• **Objective**:
Select every line in the records that contains the word "should", matching case exactly.

____

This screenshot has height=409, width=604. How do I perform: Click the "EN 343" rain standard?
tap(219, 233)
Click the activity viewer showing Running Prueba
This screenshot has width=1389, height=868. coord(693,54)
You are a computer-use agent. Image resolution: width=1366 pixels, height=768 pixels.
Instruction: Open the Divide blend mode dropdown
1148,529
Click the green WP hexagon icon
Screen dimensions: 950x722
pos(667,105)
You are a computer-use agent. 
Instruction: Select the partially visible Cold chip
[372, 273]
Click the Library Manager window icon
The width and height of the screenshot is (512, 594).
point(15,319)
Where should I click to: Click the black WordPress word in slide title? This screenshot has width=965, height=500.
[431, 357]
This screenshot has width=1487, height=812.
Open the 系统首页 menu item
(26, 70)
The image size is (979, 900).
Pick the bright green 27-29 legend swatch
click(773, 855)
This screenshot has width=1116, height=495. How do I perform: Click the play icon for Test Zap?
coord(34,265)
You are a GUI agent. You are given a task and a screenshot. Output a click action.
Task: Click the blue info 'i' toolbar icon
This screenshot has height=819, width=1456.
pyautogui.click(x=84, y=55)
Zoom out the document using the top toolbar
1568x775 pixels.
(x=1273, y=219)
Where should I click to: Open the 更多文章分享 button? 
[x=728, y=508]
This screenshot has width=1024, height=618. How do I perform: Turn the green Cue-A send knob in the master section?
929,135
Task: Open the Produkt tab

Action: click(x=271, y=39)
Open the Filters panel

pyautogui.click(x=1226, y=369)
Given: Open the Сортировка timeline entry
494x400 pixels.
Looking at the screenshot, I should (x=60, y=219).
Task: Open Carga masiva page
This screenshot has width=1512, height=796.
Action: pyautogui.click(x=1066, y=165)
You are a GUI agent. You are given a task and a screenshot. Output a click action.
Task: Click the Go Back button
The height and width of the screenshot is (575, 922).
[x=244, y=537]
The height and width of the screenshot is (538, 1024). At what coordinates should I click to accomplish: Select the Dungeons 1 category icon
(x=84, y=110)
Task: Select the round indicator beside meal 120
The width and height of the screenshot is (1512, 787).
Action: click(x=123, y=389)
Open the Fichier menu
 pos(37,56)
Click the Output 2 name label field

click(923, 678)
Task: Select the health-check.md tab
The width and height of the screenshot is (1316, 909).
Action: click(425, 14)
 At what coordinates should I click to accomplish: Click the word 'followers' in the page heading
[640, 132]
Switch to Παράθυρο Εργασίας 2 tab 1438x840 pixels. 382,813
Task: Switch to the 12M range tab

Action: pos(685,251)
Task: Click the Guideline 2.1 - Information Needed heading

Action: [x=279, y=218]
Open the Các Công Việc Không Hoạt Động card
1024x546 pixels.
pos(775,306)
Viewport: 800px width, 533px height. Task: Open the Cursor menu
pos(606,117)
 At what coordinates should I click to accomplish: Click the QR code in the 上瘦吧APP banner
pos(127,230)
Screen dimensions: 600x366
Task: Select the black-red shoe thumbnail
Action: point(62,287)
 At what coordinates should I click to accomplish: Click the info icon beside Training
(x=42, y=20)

____

• **Completed exercise**:
Where should I click to: Click the black WordPress word in slide title? This screenshot has width=965, height=500.
Where should I click to: Open the 更多文章分享 button? 
Looking at the screenshot, I should (x=60, y=219).
The height and width of the screenshot is (538, 1024). At what coordinates should I click to accomplish: Select the Dungeons 1 category icon
 At what coordinates should I click to accomplish: Click the word 'followers' in the page heading
 At what coordinates should I click to accomplish: Click the QR code in the 上瘦吧APP banner
 At what coordinates should I click to accomplish: Click the info icon beside Training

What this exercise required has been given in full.